The simple Keynesian model — at least the Keynesian-cross version of intro textbooks or even the IS-LM version of intermediate textbooks – generally holds expectations constant. But in fact, it is through the adjustment of expectations that full-employment equilibrium is reached. For fiscal or monetary policy to work, they must alter expectations. Conventional calculations of spending or tax multipliers, which implicitly hold expectations constant, miss the point, which is to alter expectations.

Similarly, as I have tried to suggest in my previous two posts, what Friedman called the natural rate of unemployment may itself depend on expectations. A change in monetary policy may alter expectations in a manner that reduces the natural rate. A straightforward application of the natural-rate model leads some to dismiss a reduction in unemployment associated with a small increase in the rate of inflation as inefficient, because the increase in employment results from workers being misled into accepting jobs that will turn out to pay workers a lower real wage than they had expected. But even if that is so, the increase in employment may still be welfare-increasing, because the employment of each worker improves the chances that another worker will become employed. The social benefit of employment may be greater than the private benefit. In that case, the apparent anomaly (from the standpoint of the natural-rate hypothesis) that measurements of social well-being seem to be greatest when employment is maximized actually make perfectly good sense.

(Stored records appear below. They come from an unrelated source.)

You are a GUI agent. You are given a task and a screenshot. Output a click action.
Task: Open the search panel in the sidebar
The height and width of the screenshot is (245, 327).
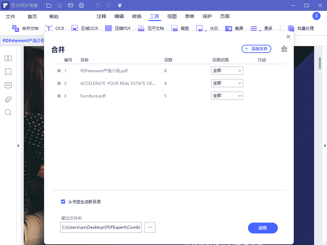tap(8, 112)
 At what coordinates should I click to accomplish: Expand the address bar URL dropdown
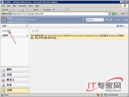(x=109, y=14)
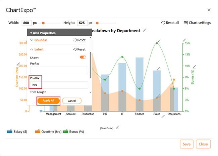Click the pencil icon beside chart title
Image resolution: width=218 pixels, height=156 pixels.
coord(145,31)
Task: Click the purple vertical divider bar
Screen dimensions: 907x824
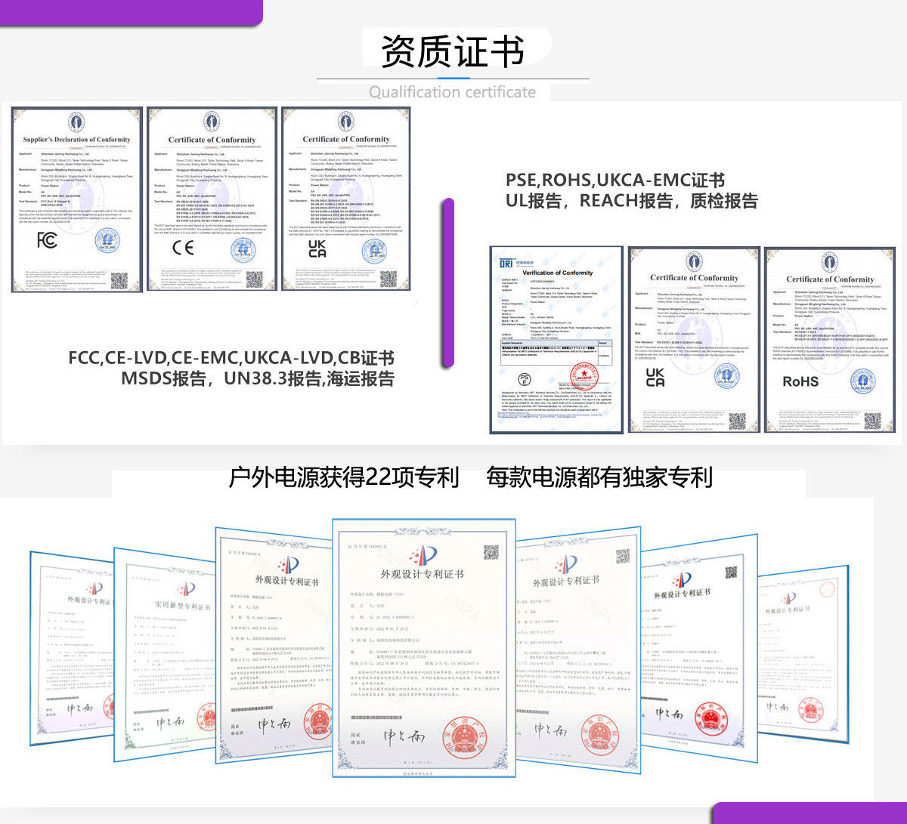Action: (448, 283)
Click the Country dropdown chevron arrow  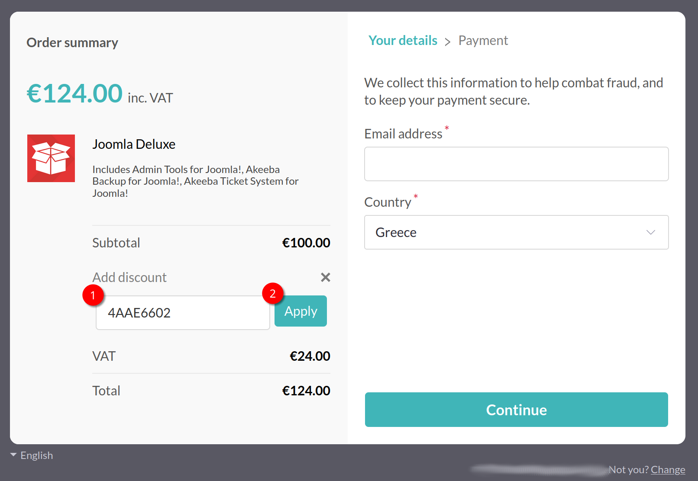coord(650,232)
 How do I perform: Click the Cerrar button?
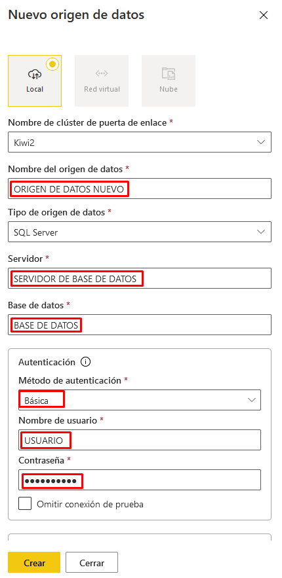[92, 563]
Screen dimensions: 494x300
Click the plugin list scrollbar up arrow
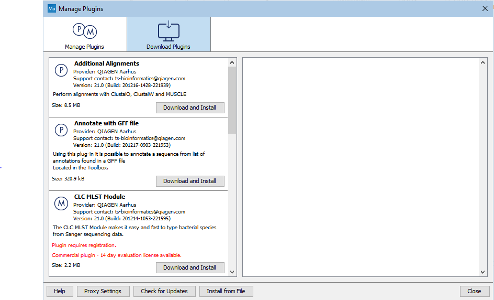click(232, 62)
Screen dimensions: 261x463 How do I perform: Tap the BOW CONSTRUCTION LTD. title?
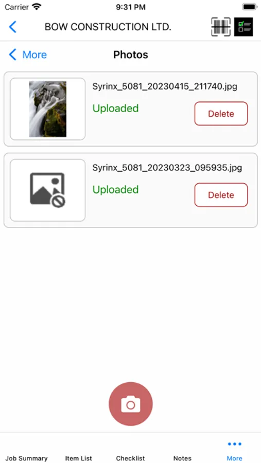tap(108, 27)
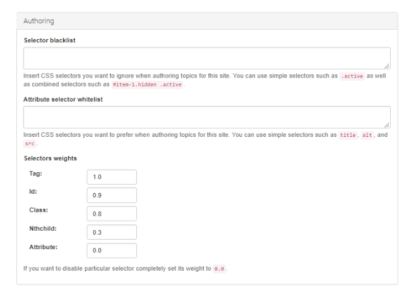Focus the Selector blacklist text area
Screen dimensions: 411x292
[207, 58]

In an upcoming post, I hope to explore some other possible explanations for low real interest rates.

31 Responses to “Why Are Real Interest Rates So Low, and Will They Ever Bounce Back?”


  1. 1 Frank Restly January 9, 2013 at 9:52 pm

    David,

    “In an upcoming post, I hope to explore some other possible explanations for low real interest rates.”

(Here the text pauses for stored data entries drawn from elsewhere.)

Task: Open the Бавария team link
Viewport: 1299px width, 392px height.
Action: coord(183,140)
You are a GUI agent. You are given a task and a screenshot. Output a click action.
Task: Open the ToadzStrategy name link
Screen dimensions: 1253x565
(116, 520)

    While you are looking for possible explanations for low real interest rates you might consider looking at where credit originates within an economy – does it fund consumption in excess of production or vice versa.

    Like

  2. 2 Benjamin Cole January 10, 2013 at 12:31 am

    This is a fascinating post, and I think David G. is wending his way to some of the key economic questions of our era. I hope he pursues. I want to learn myself by reading David G.

    Here are some inchoate thoughts:

    1. Why such low interest rates, and why does Sumner think they will stay low?

    Well, look at sovereign yields for the last 20 years. They are trending to zero bound. This is a secular trend. And once they get to zero, they cannot go lower, so it is reasonable they will go to zero…and stay there. Japan never got out of zero.

    Once Economy Grandma slips on the Zero Bound Ice, how do we get her back up? Friedman said print money to the moon. I think he was right, but can central banks shuck off their encrusted self-exalting mindsets and do it?

    2. Global savings glut. Suppose people save, regardless of interest rate. For security, for college, for retirement, to start a business, or because they make so much money even if they spend a lot, they still have gobs left over. For the first time in history, the globe is creating many large middle-class or above nations, and even some nations that are barely middle class have huge upper classes that save (think China, India).

    For all of history, capital was scarce–we spend every penny surviving. Not now. Now capital is abundant. Of course, interest rates would be lower in such a scenario. And that scenario is the current reality. BTW, in just USA savings deposits, another $3-4 trillion has piled in since 2008.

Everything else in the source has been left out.